Choe Eun Kyung, Park Kyu Joo, Chung Su Jin, Moon Sang Hui, Ryoo Seung-Bum, Oh Heung-Kwon
Department of Surgery, Seoul National University College of Medicine, Seoul, Korea.
Digestion. 2015;91(2):142-9. doi: 10.1159/000370308. Epub 2015 Feb 10.

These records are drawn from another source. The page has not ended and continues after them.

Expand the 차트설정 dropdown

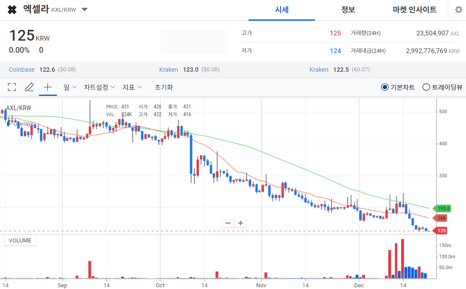click(99, 86)
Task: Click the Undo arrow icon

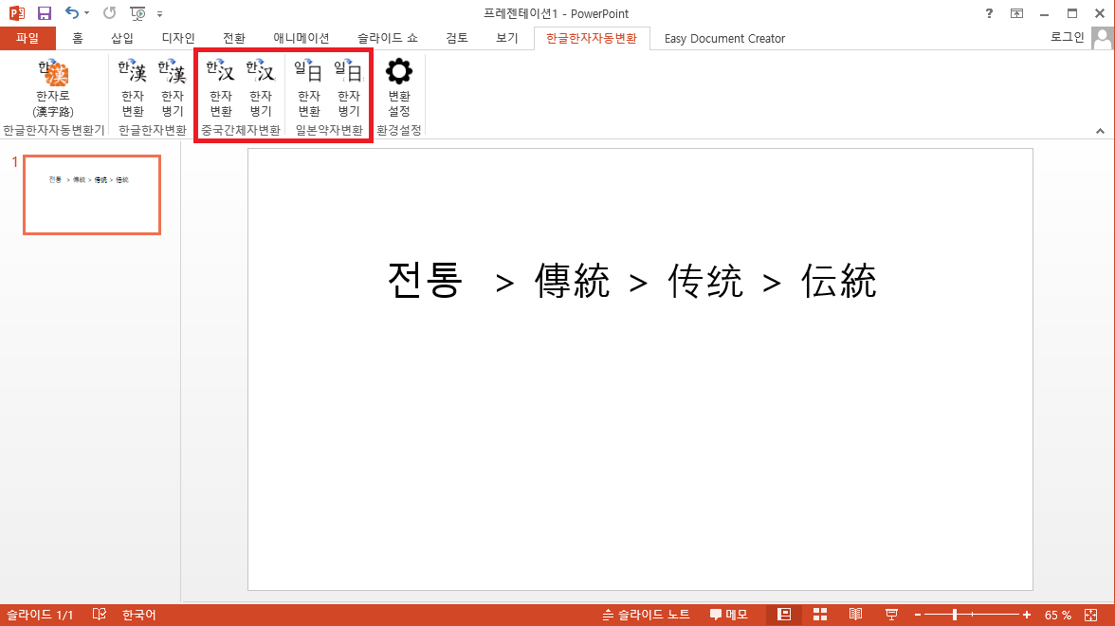Action: (x=72, y=13)
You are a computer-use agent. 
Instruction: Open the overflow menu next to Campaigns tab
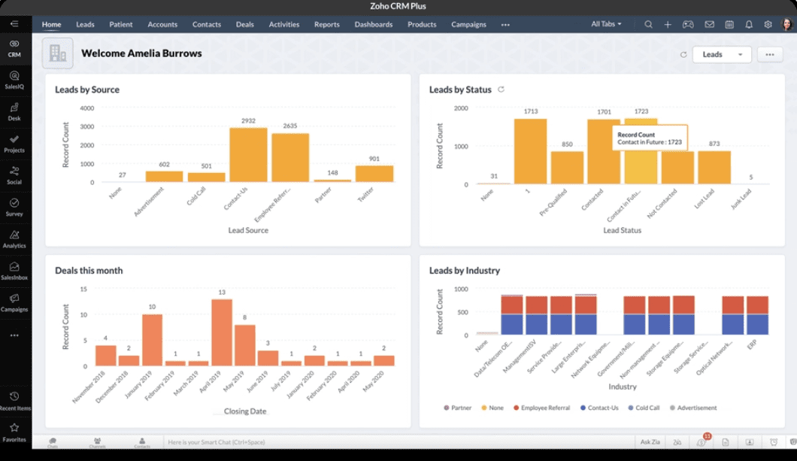tap(505, 24)
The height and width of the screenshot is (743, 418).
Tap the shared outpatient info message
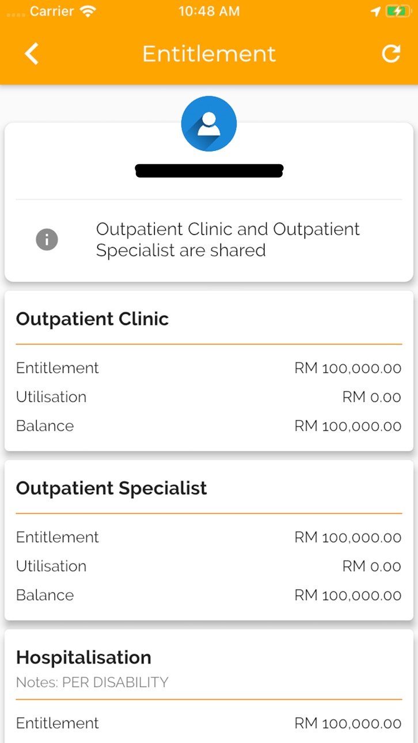pos(228,240)
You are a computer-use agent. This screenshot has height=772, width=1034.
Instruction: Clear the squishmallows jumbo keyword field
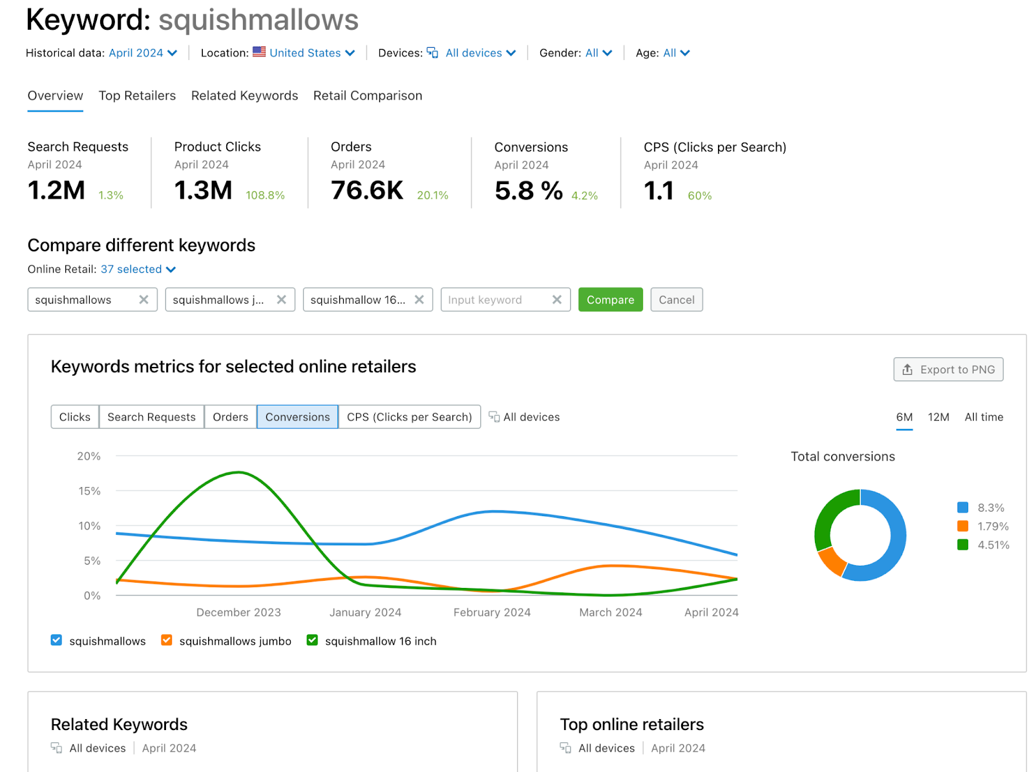click(x=281, y=300)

BACKGROUND/AIMS: Although there are guidelines for colonoscopic surveillance after colorectal cancer (CRC) surgery, the data evaluating the effectiveness of these guidelines are limited. We determined the risk factors for metachronous neoplasia (MN) by performing annual colonoscopy examinations after curative resection.

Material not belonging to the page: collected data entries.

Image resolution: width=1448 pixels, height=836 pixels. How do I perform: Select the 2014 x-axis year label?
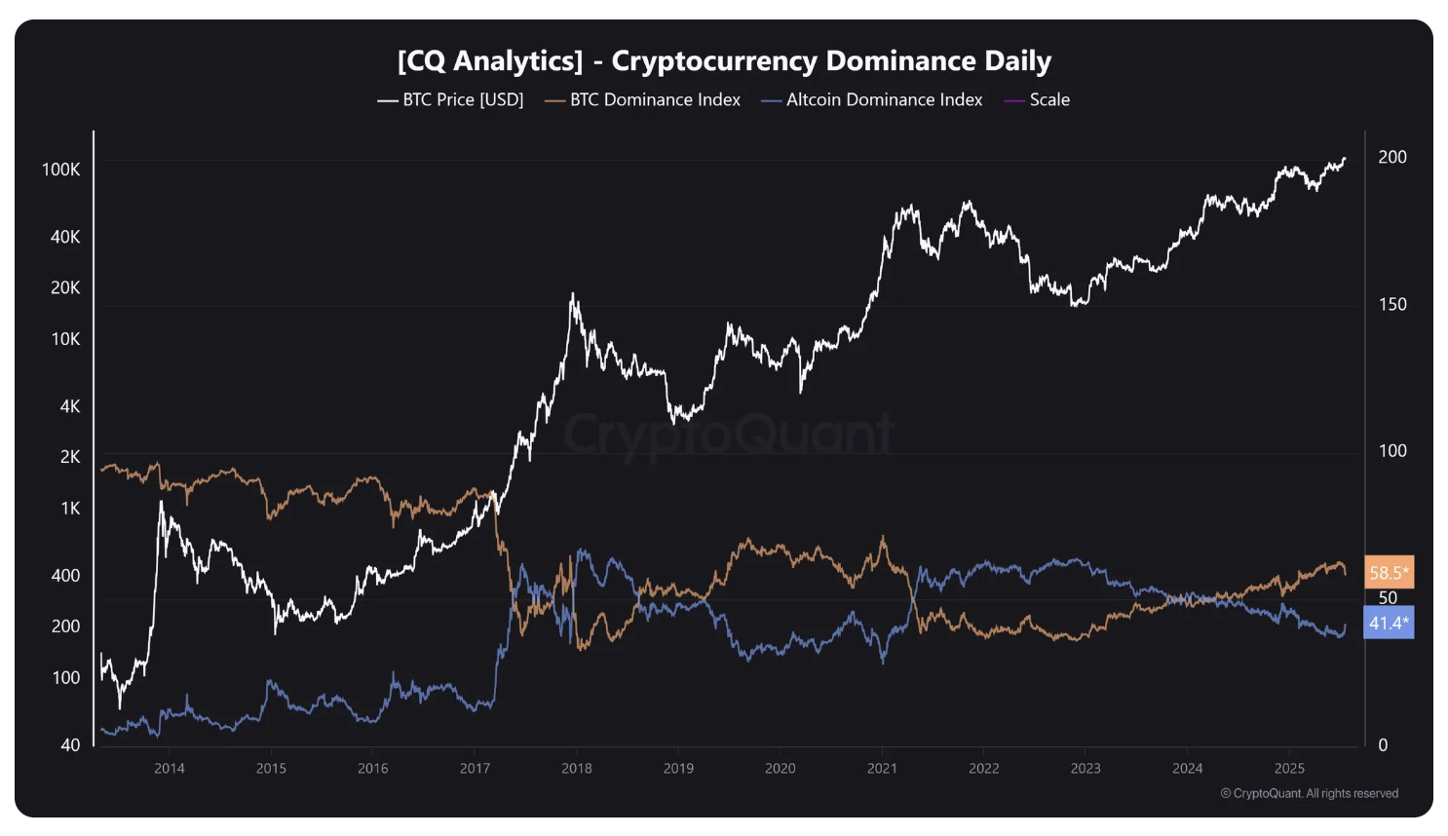[x=170, y=768]
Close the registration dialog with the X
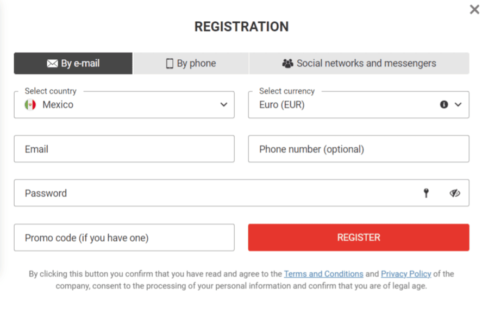482x313 pixels. pyautogui.click(x=474, y=10)
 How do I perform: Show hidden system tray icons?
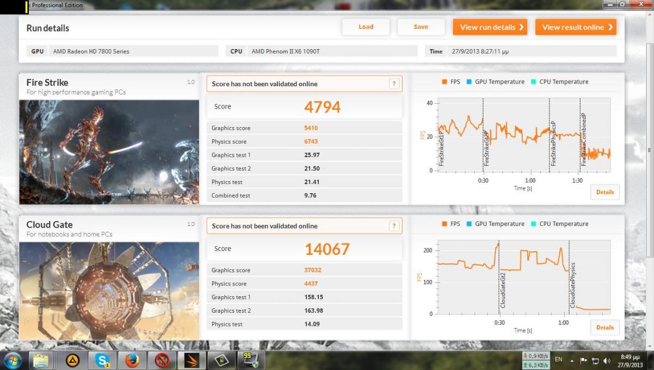572,360
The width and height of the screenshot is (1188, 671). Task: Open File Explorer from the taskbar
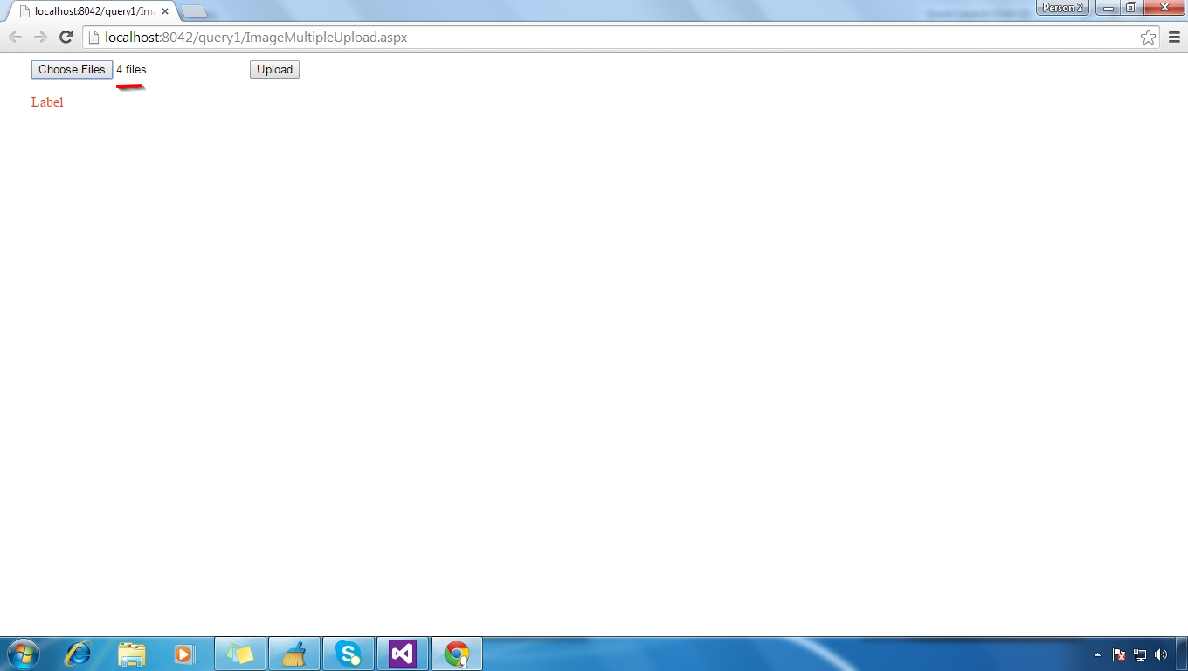[x=131, y=653]
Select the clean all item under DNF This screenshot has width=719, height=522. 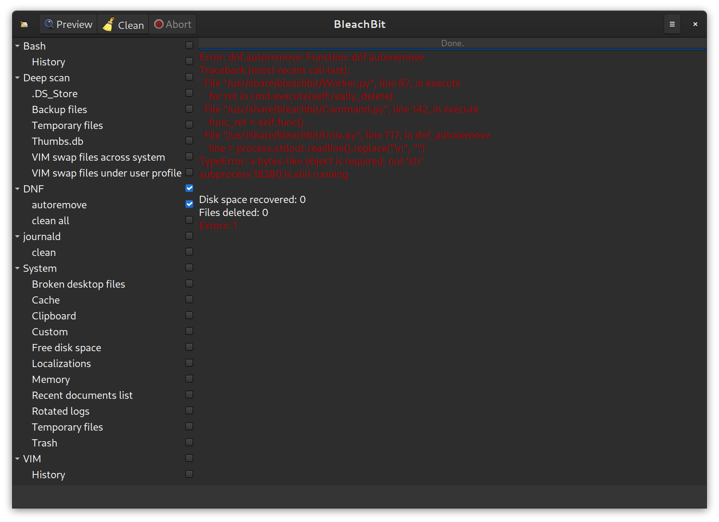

We performed annual colonoscopic surveillance on stage I-III CRC patients after curative resection. We stratified the patients based on the advanced neoplasia risk during the surveillance.
Advanced MN detected was in 59 (13.1%) of 451 patients. Overall, the cumulative incidence of advanced MN was 17.3% at 5 years. By the multivariate analysis, the risk factors for advanced MN were male gender, age >65, left-sided index cancer and being in the high-risk group. The cumulative incidence of advanced MN was 38.9% at 5 years in the high-risk group. Among the patients who had advanced MN, secondary advanced MN was detected in 13 patients (22.0%) with a subsequent colonoscopy. The 2-year cumulative incidence of secondary advanced MN was 16.9%. Four (0.88%) patients had metachronous CRC during the surveillance and the interval from the index CRC was a median of 58.5 months.

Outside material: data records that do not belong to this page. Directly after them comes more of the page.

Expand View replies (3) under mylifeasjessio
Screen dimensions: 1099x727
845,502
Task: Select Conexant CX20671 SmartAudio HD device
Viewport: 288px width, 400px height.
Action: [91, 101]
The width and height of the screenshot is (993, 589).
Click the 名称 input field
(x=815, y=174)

Although the current follow-up guidelines for colonoscopic surveillance after CRC are well established, the high-risk group calls for more meticulous follow-up, which should be continued for a sufficient time.
背景/目的:尽管有关于结直肠癌(CRC)手术后结肠镜监测的指南,但评估这些指南有效性的数据有限。我们通过在根治性切除术后进行年度结肠镜检查来确定异时性肿瘤(MN)的危险因素。
我们对根治性切除术后的I-III期CRC患者进行年度结肠镜监测。我们根据监测期间高级别肿瘤的风险对患者进行分层。
451例患者中有59例(13.1%)检测到高级别MN。总体而言,5年时高级别MN的累积发病率为17.3%。通过多变量分析,高级别MN的危险因素为男性、年龄>65岁、左半结肠癌以及属于高危组。高危组5年时高级别MN的累积发病率为38.9%。在患有高级别MN的患者中,13例(22.0%)在随后的结肠镜检查中检测到继发性高级别MN。继发性高级别MN的2年累积发病率为16.9%。4例(0.88%)患者在监测期间发生异时性CRC,距原发CRC的间隔时间中位数为58.5个月。
尽管目前CRC术后结肠镜监测的随访指南已确立,但高危组需要更细致的随访,且应持续足够长的时间。